Eis o que me perguntei: — “Palhares, que Palhares?”. Por um desses lapsos fatais, não me lembrava de ter conhecido, aqui ou alhures, em passado recente ou longínquo, nenhum Palha­res. Seria Tavares? Eu conhecia um Tavares. Mas esse Palhares que, de repente, invadia a minha vida era o desconhecido to­tal, jamais visto, jamais cumprimentado. O bilhete dava, embai­xo, no canto da página, um número de telefone. Liguei.
Por sorte, encontrei o diabo do correspondente. Disse-lhe a feia e humilhante verdade. Não conhecia nenhum Palhares, vivo ou morto. O colega internacional não queria acreditar. Mas como, se, no momento, o Palhares é o nome obsessivo, a figu­ra obrigatória? Só se falava no Palhares. Toda a cidade repetia os feitos do Palhares, as anedotas do Palhares, as piadas do Pa­lhares. Saí do telefone humilhadíssimo. Numa amargura medo­nha, pensava na idéia que a Playboy faria de mim, o único bra­sileiro que desconhecia o Palhares!
Vejam como são as coisas. Horas depois, estou, num bote­co, tomando cafezinho em pé, quando se irradia uma luz de minhas profundezas e eu descubro a verdade jamais imaginada. O misterioso Palhares era simplesmente o Palhares. Eu o conhe­cia, sim, e de longa data; e mais: — eu o vira de calças curtas, roubando goiabas. Coisa de espantar: — o Palhares era um so­brenome. O seu nome por extenso é uma maciça impossibili­dade. Ele próprio o diz: — “Desde garotinho, sempre fui Pa­lhares, e só Palhares!”.

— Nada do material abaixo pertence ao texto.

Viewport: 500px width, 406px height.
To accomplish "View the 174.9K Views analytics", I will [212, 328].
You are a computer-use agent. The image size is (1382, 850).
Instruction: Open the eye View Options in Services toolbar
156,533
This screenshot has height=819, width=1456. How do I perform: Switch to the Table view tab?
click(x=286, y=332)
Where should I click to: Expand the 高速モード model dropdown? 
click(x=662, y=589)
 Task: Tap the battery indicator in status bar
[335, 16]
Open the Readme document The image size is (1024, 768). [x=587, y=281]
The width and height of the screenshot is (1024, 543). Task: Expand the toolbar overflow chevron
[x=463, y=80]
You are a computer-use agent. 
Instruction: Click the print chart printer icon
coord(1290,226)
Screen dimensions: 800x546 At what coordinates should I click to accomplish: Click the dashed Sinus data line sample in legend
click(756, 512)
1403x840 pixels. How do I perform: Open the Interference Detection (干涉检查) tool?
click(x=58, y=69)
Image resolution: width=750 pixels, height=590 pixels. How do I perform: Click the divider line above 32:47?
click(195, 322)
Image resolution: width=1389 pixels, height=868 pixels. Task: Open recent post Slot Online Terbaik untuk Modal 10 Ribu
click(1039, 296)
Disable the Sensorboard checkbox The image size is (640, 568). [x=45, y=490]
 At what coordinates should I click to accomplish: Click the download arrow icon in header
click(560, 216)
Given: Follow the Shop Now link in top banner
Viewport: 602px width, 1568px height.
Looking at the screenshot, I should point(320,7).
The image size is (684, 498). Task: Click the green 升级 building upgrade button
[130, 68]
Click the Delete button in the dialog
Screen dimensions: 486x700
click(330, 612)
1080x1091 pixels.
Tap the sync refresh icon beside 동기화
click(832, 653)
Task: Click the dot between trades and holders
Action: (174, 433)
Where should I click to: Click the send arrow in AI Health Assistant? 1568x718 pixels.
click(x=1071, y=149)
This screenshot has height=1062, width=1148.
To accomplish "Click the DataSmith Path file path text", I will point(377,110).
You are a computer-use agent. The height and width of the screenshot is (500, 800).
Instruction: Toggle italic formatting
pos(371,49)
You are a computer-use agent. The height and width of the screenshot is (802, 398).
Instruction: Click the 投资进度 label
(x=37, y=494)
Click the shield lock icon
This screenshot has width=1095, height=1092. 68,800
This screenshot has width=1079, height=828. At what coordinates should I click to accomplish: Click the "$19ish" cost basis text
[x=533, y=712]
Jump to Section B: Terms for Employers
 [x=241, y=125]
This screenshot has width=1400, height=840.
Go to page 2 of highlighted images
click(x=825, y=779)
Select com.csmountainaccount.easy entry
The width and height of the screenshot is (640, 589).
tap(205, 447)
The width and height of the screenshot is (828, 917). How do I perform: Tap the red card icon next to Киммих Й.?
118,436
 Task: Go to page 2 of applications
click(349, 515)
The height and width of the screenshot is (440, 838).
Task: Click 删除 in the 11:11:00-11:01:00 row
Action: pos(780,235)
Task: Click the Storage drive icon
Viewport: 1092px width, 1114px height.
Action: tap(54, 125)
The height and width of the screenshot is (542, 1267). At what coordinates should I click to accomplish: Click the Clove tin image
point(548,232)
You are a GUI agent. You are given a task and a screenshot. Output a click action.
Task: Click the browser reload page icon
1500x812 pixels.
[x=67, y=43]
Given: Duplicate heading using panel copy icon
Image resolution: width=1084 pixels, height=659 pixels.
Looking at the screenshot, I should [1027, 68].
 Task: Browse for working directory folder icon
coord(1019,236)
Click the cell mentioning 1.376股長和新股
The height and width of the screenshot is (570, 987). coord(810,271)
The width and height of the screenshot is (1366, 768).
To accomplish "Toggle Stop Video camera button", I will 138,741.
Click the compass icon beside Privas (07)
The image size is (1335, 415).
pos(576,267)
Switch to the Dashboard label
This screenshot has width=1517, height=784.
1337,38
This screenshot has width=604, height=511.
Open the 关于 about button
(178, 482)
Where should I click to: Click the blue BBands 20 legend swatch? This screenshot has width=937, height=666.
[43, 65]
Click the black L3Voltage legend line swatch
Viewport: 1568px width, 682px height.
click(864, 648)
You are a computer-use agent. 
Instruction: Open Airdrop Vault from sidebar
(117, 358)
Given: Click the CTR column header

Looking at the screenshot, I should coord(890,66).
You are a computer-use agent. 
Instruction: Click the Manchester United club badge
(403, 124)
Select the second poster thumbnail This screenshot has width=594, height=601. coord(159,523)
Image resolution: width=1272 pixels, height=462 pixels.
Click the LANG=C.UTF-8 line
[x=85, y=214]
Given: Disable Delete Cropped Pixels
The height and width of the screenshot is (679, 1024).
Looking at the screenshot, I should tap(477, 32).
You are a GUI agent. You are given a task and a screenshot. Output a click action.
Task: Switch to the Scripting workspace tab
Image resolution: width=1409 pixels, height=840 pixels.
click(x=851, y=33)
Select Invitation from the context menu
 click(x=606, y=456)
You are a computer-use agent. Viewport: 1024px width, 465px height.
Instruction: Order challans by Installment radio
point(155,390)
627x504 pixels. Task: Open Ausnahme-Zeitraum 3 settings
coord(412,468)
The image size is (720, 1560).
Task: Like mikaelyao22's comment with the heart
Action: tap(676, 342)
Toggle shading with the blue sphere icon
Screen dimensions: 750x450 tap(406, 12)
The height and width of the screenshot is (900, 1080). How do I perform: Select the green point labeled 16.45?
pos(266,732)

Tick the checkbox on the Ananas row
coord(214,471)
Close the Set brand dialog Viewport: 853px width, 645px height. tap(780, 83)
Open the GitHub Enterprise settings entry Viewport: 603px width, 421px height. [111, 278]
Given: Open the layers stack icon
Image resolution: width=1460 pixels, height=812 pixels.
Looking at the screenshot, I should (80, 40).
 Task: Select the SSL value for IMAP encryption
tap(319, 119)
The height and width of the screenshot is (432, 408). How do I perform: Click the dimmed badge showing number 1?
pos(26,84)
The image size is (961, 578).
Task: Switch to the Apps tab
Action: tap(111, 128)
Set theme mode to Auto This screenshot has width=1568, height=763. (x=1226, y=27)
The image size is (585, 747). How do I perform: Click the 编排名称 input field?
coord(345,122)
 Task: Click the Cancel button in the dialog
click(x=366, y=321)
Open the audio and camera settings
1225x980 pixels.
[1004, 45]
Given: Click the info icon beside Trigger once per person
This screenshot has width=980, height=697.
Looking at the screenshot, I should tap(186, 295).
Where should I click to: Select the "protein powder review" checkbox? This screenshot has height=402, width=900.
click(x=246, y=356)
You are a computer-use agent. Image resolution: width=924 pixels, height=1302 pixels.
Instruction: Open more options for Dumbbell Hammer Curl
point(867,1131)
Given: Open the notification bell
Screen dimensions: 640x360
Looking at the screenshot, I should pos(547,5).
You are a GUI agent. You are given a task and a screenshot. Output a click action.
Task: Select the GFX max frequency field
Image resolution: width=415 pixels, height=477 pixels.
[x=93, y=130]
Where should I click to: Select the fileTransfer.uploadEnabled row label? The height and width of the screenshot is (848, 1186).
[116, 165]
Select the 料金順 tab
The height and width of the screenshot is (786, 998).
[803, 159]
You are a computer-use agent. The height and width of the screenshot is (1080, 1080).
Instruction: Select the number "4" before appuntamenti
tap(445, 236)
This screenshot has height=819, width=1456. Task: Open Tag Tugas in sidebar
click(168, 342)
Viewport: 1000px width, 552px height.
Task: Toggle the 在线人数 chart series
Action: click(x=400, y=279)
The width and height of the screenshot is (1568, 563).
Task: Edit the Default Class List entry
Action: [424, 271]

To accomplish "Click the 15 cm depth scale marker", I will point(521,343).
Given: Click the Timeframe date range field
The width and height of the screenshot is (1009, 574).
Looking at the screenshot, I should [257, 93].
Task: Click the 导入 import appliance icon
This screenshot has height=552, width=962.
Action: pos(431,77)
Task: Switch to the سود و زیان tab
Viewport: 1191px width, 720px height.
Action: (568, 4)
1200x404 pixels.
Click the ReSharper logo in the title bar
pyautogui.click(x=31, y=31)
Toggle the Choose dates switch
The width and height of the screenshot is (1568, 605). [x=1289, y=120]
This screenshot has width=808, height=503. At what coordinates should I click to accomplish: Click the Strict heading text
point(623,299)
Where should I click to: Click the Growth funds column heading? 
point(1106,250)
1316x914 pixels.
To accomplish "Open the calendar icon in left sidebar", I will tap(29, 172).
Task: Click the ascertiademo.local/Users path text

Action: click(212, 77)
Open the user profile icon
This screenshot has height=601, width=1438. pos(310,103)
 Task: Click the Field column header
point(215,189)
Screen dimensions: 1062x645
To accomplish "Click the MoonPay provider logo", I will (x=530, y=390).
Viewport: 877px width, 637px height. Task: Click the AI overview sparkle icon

Nada quer ser mais além de Palhares. De mais a mais, o nos­so herói é conhecidíssimo do leitor. Várias vezes, aqui mesmo, nesta coluna, narrei o seu maior feito. Se vocês não se lembram, posso repetir. Eis o episódio: — certa vez, o Palhares cruza com a cunhada no corredor. Não diz nada. Segura a mocinha e dá-lhe um beijo no pescoço. Ali, inaugurou-se um novo canalha. Não sei por inconfidência de quem, a torpeza espalhou-se. E quando o Palhares passava, havia o cochicho estarrecido: — “O que não respeita nem as cunhadas!”.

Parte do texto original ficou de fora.